Starting at the line that contains "Task: Click the magenta", write out every line through the end of the records below exactly as it appears, and leave out all pictures.
**** Data to examine
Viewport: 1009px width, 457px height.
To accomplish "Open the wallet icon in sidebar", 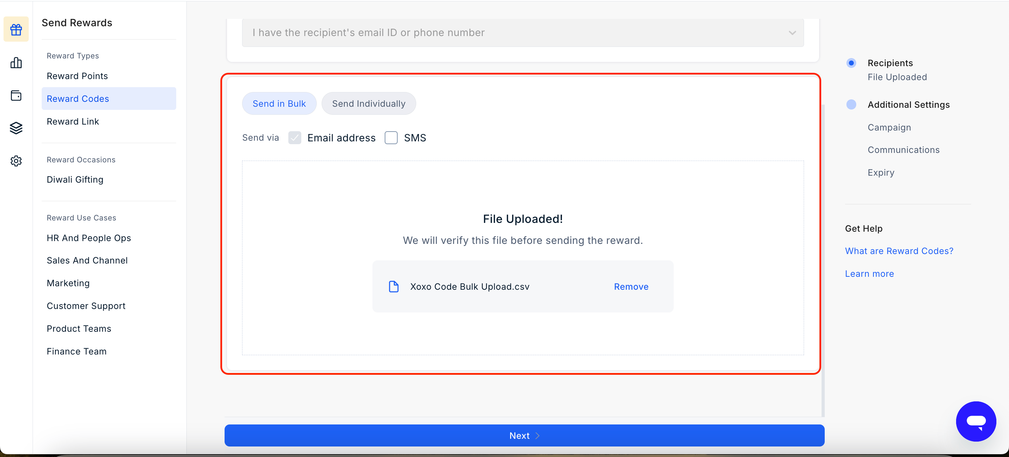I will tap(16, 95).
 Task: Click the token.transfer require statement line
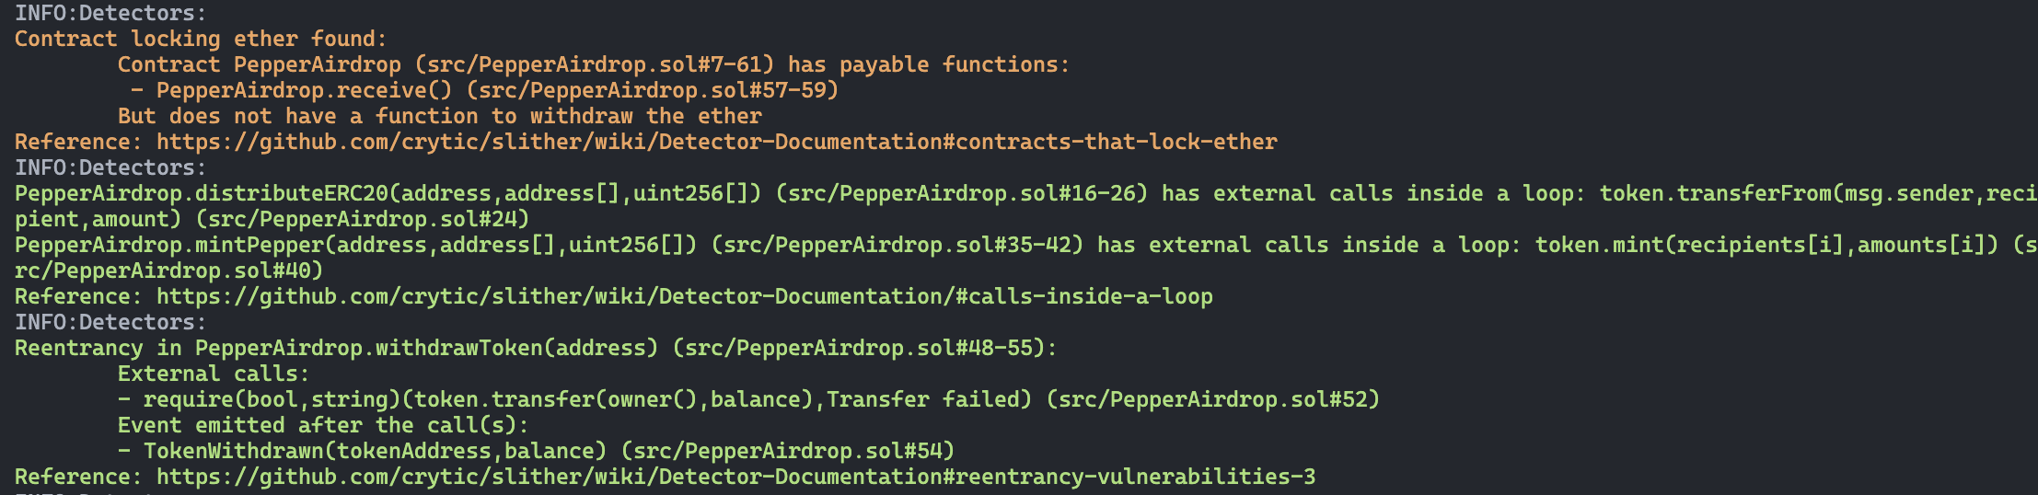tap(749, 399)
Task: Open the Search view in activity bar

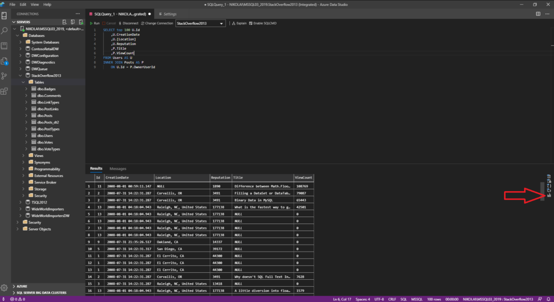Action: (4, 31)
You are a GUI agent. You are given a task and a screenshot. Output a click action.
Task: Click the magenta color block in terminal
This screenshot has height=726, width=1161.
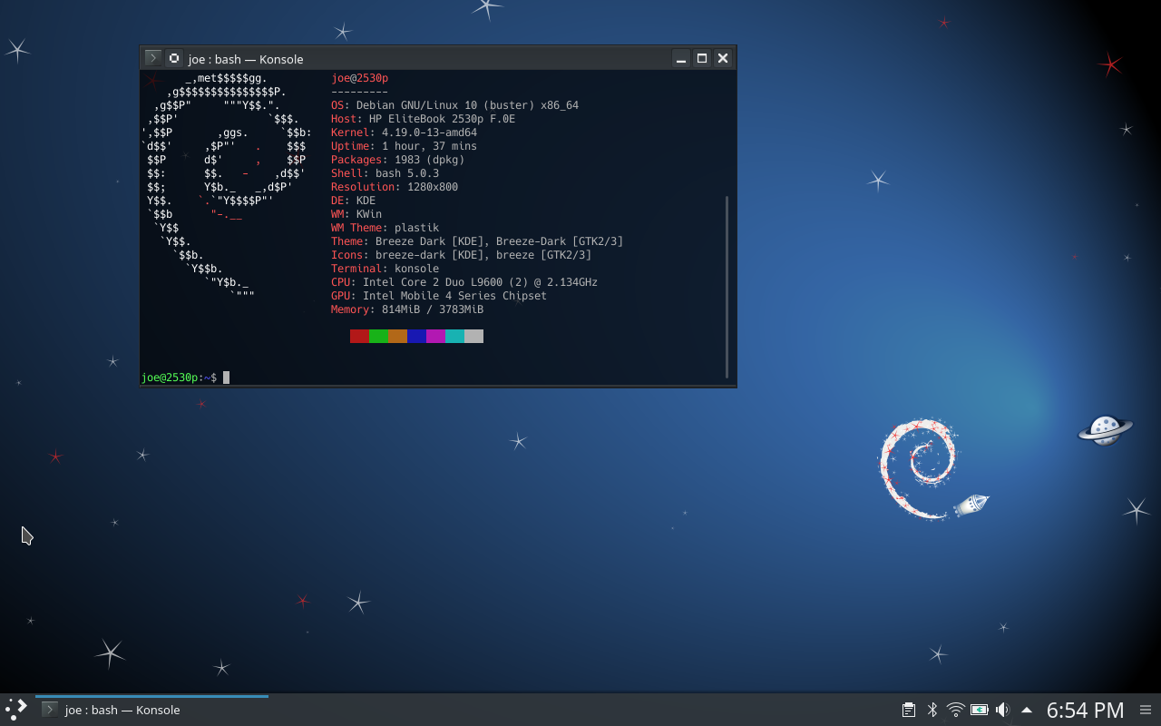click(435, 337)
********
* _Response below_
Task: Click the magenta color block in terminal
This screenshot has height=726, width=1161.
click(435, 337)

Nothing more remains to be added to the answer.